São frequentes, no desfile dos modismos, formas extravagantes de apresentação, trejeitos, esquisitices e coisas obtusas. Costuma-se designar esse território de dandismo, significando o “prazer de espantar”. Dândis praticam a arte de surpreender.  O mestre Baudelaire dizia: “creio que existe na ação política certa dose de provocação, por ser preciso suscitar uma reação”. Os dândis querem provocar, criar impacto. E, não raro, caem no exagero, fazendo da estética sua ação política.

Lembrando o passado: Lula desfilou com um isopor na cabeça quando descansava numa praia baiana; Fernando Henrique, em 1994, montou num cavalo no interior de Pernambuco e se esbaldou comendo buchada de bode. Quando senador, Suplicy desfilou nos corredores do Senado com um curto short vermelho oferecido a ele por Sabrina Sato. Quem não se lembra das palhaçadas de campanha de Tiririca?

A campanha deste ano, na esteira da profunda crise que afasta o eleitorado da política, será um prato cheio para os dândis. Que pretendem criar um diferencial de imagem. Os excessos serão tolerados, aceitos ou menosprezados pelos eleitores? É possível que, face à indignação que permeia os grupamentos sociais, contrariados com os escândalos e denúncias que queimam os últimos estoques de imagem dos políticos, alguns prefiram votar no macaco Tião ou na macaca Chita. Mas a hipótese mais razoável é a de que, nesse ano, o eleitor não quer perder seu voto.

A tendência será a de escolher o candidato que tenha algo novo a dizer, coisas críveis e factíveis. O copo do desprezo aos políticos está transbordando.

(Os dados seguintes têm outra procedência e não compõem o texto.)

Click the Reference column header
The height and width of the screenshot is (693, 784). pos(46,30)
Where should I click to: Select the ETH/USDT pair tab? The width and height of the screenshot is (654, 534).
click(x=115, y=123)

Já não se aceitam promessas mirabolantes, propostas absurdas ou as ideias emboloradas do passado. A estripulia circense está, portanto, com os dias contados. O desejo do eleitor, pela média de vontades extraídas de pesquisas, aponta para perfis não contaminados com o vírus da mesmice, gente nova – não apenas na idade – que possa agregar sua experiência profissional ao campo devastado da política.

Aparecer a qualquer custo, participar de uma encenação farsesca, caprichar nos exageros seriam, pois, atos desprezados pelos conjuntos eleitorais. Por outro lado, o tempo de mídia eleitoral será muito curto, de forma a evitar o tradicional dandismo com que somos brindados (ou agredidos?) em época de campanha. O nivelamento por baixo é costume antigo, mas desta feita, não tem condição de prosperar. Mesmo sabendo que a planilha de candidaturas deverá abrigar elevado grupo de incultos e bárbaros.

Mas haverá espaço para a brabeza, palavras duras, críticas severas, murros na mesa. Quem conterá, por exemplo, o estilo altissonante de Ciro Gomes? Não se espere por uma palavra doce de Bolsonaro. A índole pacífica de Geraldo Alckmin deverá, nas curvas da campanha, deslizar para uma tirada mais raivosa. E mesmo o jeito de freira de Marina Silva pode ceder lugar ao modo guerreiro de Joana D´Arc. E se Lula conseguir ser candidato, quem sabe, poderá aparecer carregando uma cruz. Luis XIV costumava lembrar que “os povos gostam do espetáculo; através dele, dominamos seu espírito e seu coração”.